#### [Exercise requirements]
Copy the following lines exactly as they appear.
————
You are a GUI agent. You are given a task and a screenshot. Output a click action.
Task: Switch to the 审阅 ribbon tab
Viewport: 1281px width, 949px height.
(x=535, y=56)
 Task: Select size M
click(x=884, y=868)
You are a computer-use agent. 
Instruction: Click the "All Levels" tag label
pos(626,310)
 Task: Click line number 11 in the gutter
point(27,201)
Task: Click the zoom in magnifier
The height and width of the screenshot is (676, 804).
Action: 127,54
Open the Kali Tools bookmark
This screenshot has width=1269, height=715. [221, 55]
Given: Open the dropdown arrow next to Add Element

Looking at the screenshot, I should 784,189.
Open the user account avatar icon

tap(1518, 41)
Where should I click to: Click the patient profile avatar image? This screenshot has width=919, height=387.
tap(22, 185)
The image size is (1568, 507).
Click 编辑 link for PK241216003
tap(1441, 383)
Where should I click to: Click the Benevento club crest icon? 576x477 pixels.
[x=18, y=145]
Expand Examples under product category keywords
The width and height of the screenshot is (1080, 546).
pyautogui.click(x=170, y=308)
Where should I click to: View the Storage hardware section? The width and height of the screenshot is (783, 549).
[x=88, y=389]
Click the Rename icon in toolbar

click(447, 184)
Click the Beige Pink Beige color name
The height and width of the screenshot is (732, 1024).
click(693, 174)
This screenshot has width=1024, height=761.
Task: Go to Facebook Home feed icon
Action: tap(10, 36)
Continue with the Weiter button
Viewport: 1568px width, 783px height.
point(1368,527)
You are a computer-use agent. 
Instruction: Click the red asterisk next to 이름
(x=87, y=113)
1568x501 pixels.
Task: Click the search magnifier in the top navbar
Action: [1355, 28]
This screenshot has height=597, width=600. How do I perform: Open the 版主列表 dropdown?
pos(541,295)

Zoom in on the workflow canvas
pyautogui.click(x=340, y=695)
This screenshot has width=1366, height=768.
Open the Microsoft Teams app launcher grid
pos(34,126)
————
#### [Solution to this task]
You are a GUI agent. You are given a task and a screenshot. Output a click action.
Task: Switch to the 审阅 ribbon tab
Viewport: 1281px width, 949px height.
(x=535, y=56)
 Task: Select size M
click(x=884, y=868)
You are a computer-use agent. 
Instruction: Click the "All Levels" tag label
pos(626,310)
 Task: Click line number 11 in the gutter
point(27,201)
Task: Click the zoom in magnifier
The height and width of the screenshot is (676, 804).
Action: 127,54
Open the Kali Tools bookmark
This screenshot has width=1269, height=715. [221, 55]
Given: Open the dropdown arrow next to Add Element

Looking at the screenshot, I should 784,189.
Open the user account avatar icon

tap(1518, 41)
Where should I click to: Click the patient profile avatar image? This screenshot has width=919, height=387.
tap(22, 185)
The image size is (1568, 507).
Click 编辑 link for PK241216003
tap(1441, 383)
Where should I click to: Click the Benevento club crest icon? 576x477 pixels.
[x=18, y=145]
Expand Examples under product category keywords
The width and height of the screenshot is (1080, 546).
pyautogui.click(x=170, y=308)
Where should I click to: View the Storage hardware section? The width and height of the screenshot is (783, 549).
[x=88, y=389]
Click the Rename icon in toolbar

click(447, 184)
Click the Beige Pink Beige color name
The height and width of the screenshot is (732, 1024).
click(693, 174)
This screenshot has width=1024, height=761.
Task: Go to Facebook Home feed icon
Action: tap(10, 36)
Continue with the Weiter button
Viewport: 1568px width, 783px height.
point(1368,527)
You are a computer-use agent. 
Instruction: Click the red asterisk next to 이름
(x=87, y=113)
1568x501 pixels.
Task: Click the search magnifier in the top navbar
Action: [1355, 28]
This screenshot has height=597, width=600. How do I perform: Open the 版主列表 dropdown?
pos(541,295)

Zoom in on the workflow canvas
pyautogui.click(x=340, y=695)
This screenshot has width=1366, height=768.
Open the Microsoft Teams app launcher grid
pos(34,126)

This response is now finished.